Окна занавешены – не столько от дневного света, сколько от долетающих сюда (окна выходят во дворы) отблесков уличного электричества: вечер не поздний, но небо уже черно – декабрь. На высоких белых дверях зала афиша:
Перекличка с Мусоргским, конечно, не случайна – это не жалкая попытка острословия. Тот впечатления от выставки покойного товарища, художника и зодчего Виктора Гартмана, хотел сыграть при помощи хитро отлитых звуков. Я же, напротив, был намерен музыкой живописать.
На сцене – синтезатор, колонки с мощными низкочастотными «титаниумами» (законная гордость – пожалуй, лучшие в стране низы, стоившие мне немалых денег). Само собой, задействованы и СЧ динамики, и ВЧ «пищалки». В зале – ряды стульев. Публика, сдав куртки и шубы в гардероб, рассаживается по местам. Лица румяные (на улице лёгкий мороз), приветливые, беззаботные: через неделю Новый год, а там и рождественские чудеса, все предвкушают праздник.
Я поднимаюсь на сцену, рассыпаю пригоршню шутливых слов. Встаю за синтезатор. Свет гаснет. Зал погружается во мрак. Встроенная лампа, прикрытая козырьком, позволяет видеть клавиатуру и панель управления, не «засвечивая» музыканта. Щели оконных занавесей отчасти пропускают блики праздничной иллюминации, поэтому темнота зала едва заметно искрит и мерцает. Мерцает и искрит.
Запускаю первую сверхзвуковую фонограмму, которая неслышно, уловленная лишь чуткой диафрагмой, расправляется, как чёрный бархат в непроглядной тьме, колеблется и понемногу в тишине густеет. Давление низкочастотных волн накатывает и спадает. Накатывает вновь… Поверх практически беззвучно звучащей минусовки перебором клавиш вживую добавляю свою лепту – слышимые звуки. Это пикколо и валторны. Помнится, Глинка писал в записках, что в детстве с трудом переносил эти звуки – валторны на низких тонах, когда они звучали сильно. Видно, подсказывал самородный слух, что валторны могут быть в ответе за что-то большее, чем сигнал охотничьего рога.

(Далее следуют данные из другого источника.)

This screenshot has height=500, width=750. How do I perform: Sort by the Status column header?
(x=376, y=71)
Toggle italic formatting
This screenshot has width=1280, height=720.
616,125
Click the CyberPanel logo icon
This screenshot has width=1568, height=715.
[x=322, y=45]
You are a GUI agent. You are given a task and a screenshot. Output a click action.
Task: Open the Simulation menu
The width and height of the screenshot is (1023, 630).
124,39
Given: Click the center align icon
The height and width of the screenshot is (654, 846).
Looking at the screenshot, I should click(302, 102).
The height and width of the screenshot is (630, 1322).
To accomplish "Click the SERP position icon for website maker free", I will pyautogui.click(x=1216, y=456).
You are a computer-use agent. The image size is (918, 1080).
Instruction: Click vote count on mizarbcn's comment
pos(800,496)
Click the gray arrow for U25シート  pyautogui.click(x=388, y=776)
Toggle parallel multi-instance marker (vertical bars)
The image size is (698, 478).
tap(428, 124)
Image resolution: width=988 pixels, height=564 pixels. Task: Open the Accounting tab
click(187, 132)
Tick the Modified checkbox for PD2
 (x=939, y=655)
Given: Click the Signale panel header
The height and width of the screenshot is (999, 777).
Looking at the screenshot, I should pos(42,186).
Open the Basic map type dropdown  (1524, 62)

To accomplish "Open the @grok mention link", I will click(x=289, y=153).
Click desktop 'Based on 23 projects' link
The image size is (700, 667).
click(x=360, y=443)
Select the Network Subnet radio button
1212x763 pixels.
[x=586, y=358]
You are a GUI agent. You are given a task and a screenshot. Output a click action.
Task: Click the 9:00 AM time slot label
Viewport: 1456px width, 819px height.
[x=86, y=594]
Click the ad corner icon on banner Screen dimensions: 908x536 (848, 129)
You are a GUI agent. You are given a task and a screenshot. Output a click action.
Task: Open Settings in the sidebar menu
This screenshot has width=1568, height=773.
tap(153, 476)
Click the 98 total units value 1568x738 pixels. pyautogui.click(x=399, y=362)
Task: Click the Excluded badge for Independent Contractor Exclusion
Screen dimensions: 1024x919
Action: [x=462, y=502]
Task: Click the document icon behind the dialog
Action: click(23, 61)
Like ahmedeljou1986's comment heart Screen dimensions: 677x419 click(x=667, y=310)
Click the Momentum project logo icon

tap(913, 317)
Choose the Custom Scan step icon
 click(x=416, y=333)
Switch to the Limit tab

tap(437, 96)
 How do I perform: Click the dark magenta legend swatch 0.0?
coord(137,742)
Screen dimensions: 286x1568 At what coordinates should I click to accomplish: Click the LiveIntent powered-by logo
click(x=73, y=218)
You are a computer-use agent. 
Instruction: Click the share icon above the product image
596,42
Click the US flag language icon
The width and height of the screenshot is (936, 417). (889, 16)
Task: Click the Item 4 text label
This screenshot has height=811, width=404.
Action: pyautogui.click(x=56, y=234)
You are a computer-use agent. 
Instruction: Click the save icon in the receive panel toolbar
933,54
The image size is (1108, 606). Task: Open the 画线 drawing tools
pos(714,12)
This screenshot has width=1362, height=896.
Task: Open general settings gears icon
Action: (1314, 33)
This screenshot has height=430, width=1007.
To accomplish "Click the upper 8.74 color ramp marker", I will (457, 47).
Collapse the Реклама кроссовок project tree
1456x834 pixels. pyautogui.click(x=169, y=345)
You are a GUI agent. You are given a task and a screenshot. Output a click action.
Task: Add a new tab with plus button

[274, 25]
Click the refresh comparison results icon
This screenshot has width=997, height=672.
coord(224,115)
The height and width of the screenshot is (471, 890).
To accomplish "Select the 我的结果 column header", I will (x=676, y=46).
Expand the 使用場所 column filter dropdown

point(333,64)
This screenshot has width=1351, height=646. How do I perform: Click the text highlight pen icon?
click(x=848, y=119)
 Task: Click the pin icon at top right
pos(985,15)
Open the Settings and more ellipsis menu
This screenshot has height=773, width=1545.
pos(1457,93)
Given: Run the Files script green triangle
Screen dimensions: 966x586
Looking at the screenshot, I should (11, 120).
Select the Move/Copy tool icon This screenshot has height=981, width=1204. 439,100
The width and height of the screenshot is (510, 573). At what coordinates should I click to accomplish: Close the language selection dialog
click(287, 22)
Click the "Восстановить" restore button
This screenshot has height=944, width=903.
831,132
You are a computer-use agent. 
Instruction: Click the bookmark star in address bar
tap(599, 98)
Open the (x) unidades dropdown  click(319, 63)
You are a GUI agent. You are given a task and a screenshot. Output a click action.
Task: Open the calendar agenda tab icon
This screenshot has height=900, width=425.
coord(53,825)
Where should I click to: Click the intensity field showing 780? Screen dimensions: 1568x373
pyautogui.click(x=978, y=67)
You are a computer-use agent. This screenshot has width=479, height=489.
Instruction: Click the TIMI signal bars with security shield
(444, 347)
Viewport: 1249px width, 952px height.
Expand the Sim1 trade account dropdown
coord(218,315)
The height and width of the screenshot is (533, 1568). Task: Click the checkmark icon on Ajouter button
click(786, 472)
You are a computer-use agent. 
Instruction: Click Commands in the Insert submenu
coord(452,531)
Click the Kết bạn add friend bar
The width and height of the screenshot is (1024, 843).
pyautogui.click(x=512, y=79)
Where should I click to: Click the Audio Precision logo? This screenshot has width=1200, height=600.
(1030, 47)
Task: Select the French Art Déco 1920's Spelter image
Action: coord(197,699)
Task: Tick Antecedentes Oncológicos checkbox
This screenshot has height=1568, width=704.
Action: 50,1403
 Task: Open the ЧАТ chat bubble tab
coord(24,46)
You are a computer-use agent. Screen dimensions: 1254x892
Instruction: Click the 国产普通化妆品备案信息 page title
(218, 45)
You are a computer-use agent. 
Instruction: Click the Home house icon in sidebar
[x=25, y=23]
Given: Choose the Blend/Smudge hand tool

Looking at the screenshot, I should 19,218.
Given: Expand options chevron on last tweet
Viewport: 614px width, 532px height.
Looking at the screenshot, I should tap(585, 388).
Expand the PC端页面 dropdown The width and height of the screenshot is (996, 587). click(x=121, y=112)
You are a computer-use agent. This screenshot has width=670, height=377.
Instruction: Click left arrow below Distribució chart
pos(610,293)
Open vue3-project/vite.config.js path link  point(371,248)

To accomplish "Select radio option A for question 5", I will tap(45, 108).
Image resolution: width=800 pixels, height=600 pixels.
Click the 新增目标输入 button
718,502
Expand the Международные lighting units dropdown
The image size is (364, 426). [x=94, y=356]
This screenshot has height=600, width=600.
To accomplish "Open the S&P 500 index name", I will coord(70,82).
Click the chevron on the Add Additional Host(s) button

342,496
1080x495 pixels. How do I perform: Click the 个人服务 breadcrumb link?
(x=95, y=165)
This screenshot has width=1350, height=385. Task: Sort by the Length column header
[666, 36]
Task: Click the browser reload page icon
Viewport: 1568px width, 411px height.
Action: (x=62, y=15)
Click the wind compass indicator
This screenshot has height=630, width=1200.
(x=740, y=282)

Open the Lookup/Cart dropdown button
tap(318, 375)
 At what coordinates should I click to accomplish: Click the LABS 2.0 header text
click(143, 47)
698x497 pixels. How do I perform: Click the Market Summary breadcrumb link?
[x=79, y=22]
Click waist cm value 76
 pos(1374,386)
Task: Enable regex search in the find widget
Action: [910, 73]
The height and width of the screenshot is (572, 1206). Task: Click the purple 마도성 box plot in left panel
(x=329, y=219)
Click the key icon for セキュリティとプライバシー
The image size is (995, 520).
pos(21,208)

Моя партия – всего лишь шляпка на тонкой ножке – единственное, что доступно непосредственному восприятию из всей гигантской, опутывающей вселенную грибницы, остальная музыка слухом практически не уловима. Но внутренний резонатор тему всё-таки распознаёт, и существо слушателя уже в процессе. Какое-то время зал аккумулирует в себе трепет потревоженного прибоем низких частот пространства, как бы беременея, тяжелея, созревая… И вдруг под потолком, в сумрачной пустоте, вспыхивает большая, пузырчатая, жёлтая, будто подсвеченная изнутри лимонным неоновым сиянием ягода морошки. Идеальная ягода. Внутренний огонь земной морошки. Чистый восторг вышнего замысла о ней.
Совершенство видения завораживает. Зал нем. Зрители не в силах оторвать взгляд от хорошей формы, явленной вдруг во всей полноте достоинства, как чудо.
Изображение гаснет. Перед запуском следующей фонограммы – лёгкий пробег по клавишам, словно изящный конферанс. Зал очнулся, перевёл дыхание…
Но уже звучит новая партия слышимой музыки – скромный, однако обязательный, как всё в нотной записи творения, довесок к первозданным вещим звукам, недоступным уху. Колеблемое пространство вновь наполняется вызревающим предчувствием, трепетом радостного предвкушения, натягивается, как пучок эластичных струн, и – коллективный выдох. Новое рождение. Пустоту над головами зрителей озаряет огромная белоснежно-яичная ромашка. Совершенный, неописуемый цветок.